Summer Search spends about $6,500 per year on each student, funded by donations from corporate partners, foundations, and individuals, according to executive director Liz Marino. It employs 13 full-time mentors who keep tabs on the students weekly during the school year.

The students also go on two summer trips. The first is a wilderness excursion, where rising juniors join larger groups through organization partners such as Outward Bound and National Outdoor Leadership School. The second is a service or academic trip that can take students outside the country before their senior year.

“We help them build social and emotional skills and have experiences that develop their full person,” Marino said. “That’s the way I like to work with people: in a ‘whole person’ way.”

Advertisement

Summer Search sees its combination of leadership trips and consistent mentoring as a recipe for success, increasing a student’s likelihood to graduate. About 98 percent of the students in Summer Search graduate from high school and 71 percent earn their bachelor’s degree within six years, Marino said.

The organization aims to select students from low-income families, partnering with more than 30 high schools in Boston, Chelsea, and Malden. Around 95 percent are people of color; 93 percent qualify for free lunch; and 91 percent are the first in their family to go to college.

“We work with the high schools to identify sophomores who are really in the middle, who are sometimes unseen,” Marino said. “They are students who in another context would be undoubtedly college- and leadership-bound, but sometimes go overlooked in struggling schools.”

The students are aspiring thespians, devoted basketball players, future engineers. They say Summer Search helps them gain confidence and discover the reaches of their potential.

Stewart Amas was a sophomore at Boston Latin School when he was accepted into Summer Search and paired with mentor Casey Pettit Babcock. He had a 1.7 grade-point average and was relying on his skills on the basketball court to get into college.

Advertisement

“Academically, I wasn’t the best student,” Amas said. “Basketball was sort of like a safety net for that scariness that I had toward doing well academically.”
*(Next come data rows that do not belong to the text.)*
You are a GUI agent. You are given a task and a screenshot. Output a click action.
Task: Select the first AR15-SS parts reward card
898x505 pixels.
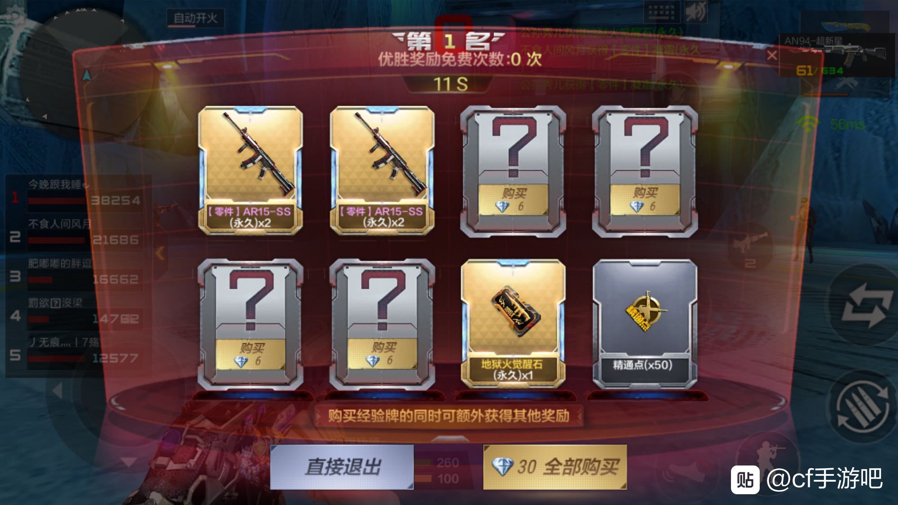251,171
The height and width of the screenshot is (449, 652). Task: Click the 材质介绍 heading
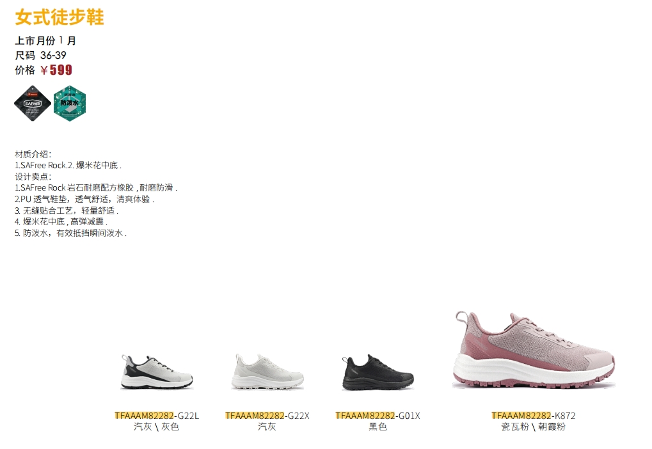click(x=33, y=154)
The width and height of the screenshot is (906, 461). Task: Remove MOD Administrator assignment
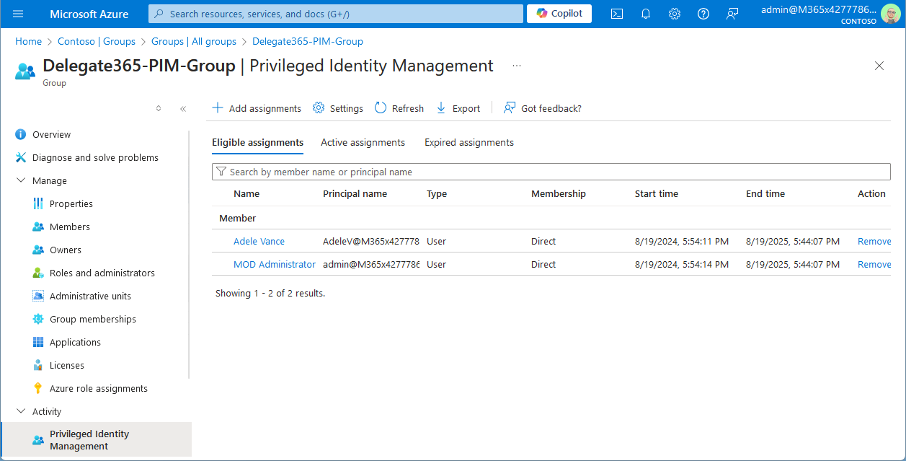tap(874, 264)
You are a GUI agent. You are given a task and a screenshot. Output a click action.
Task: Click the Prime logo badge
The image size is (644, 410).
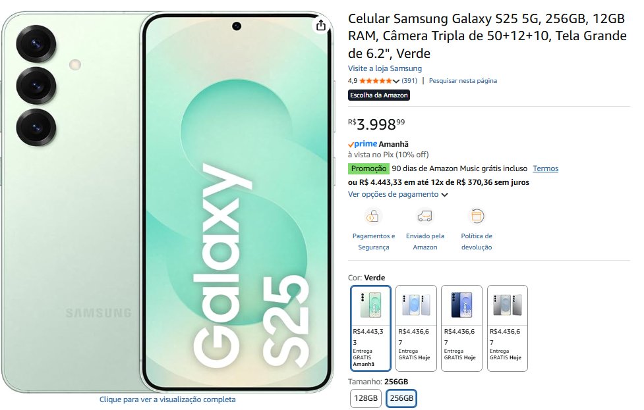[x=363, y=143]
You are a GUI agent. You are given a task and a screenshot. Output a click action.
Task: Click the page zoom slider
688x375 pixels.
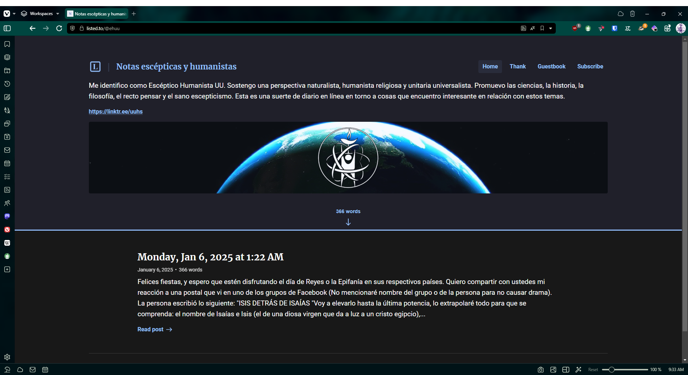(x=625, y=370)
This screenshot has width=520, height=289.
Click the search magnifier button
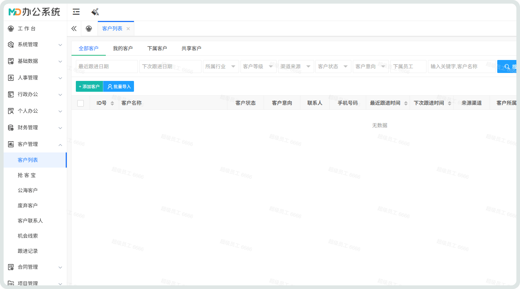coord(507,66)
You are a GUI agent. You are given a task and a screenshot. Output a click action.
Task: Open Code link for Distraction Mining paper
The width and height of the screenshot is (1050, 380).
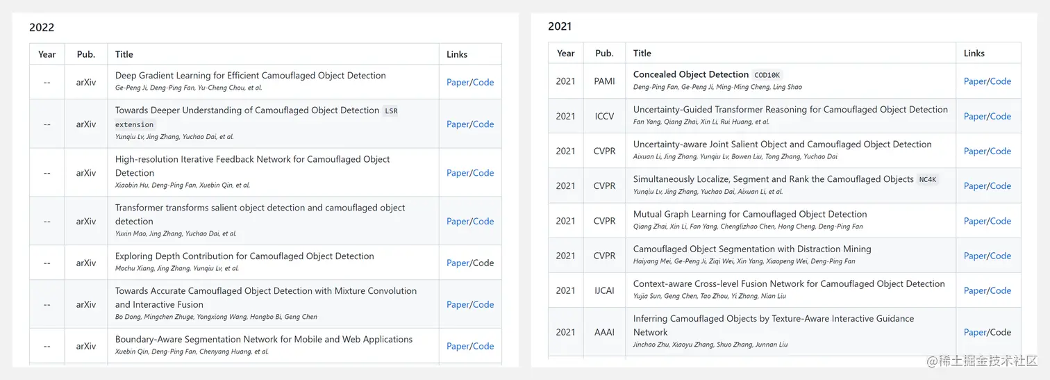(1001, 256)
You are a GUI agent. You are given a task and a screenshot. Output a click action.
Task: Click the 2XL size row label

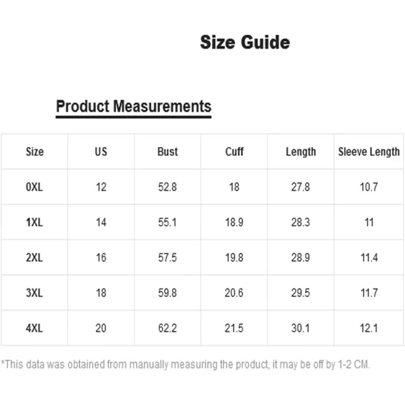[34, 258]
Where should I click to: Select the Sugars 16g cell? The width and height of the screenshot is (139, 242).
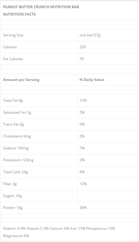coord(39,196)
Over three years, Amas and Babcock developed a relationship where he could go to her and talk about his week. Babcock would listen — not giving solutions to his problems but helping him come to realizations about himself.

“Whatever the case may be, I can just bring it up to Casey and she just knows exactly what to say,” he said. “She definitely pushed me to see that I can do more and I can do better.”

Babcock was able to see Amas grow.

“It is the best job that you could ever ask for, being able to walk alongside someone as they’re taking on tremendous challenges,” said Babcock, who is also a program director. “So much of my job as a mentor is to help my students see what is already inside of them, and be able to pull that out so that they can see it, too.”

Amas graduated from Boston Latin in June with a 3.44 combined grade-point average. He is attending Bentley University in Waltham and hopes to continue playing basketball. Summer Search can support him through college with counseling and internship connections.

“The kinds of investments that young people need don’t happen during a summer,” Marino said. “They happen over many, many years.”

It all starts with that outdoor excursion after sophomore year. Students canoe and rock-climb near the Canadian border in Maine, or make their way across the mountains of North Carolina using just a map and a compass.

Etsub Legesse, 17, backpacked across the woods of central Wyoming.

“Being sent on these trips. . . helps you figure out who you really are and how you fit into society,” said Legesse, a senior at Cambridge Rindge and Latin School. “You have to think about yourself. In this society and being around so much chaos at times, it’s very easy to distract yourself from yourself.”

Summer Search has helped Legesse define his own version of success, he said, one that goes beyond academics and aims for grander self-fulfillment.

“Regardless of class, race, or gender, everybody in this class is a little confused. Everybody is trying to figure out their next step in life,” he said. “Just being able to sit down and sort through your ideas, I think, is key in any kid’s growth.”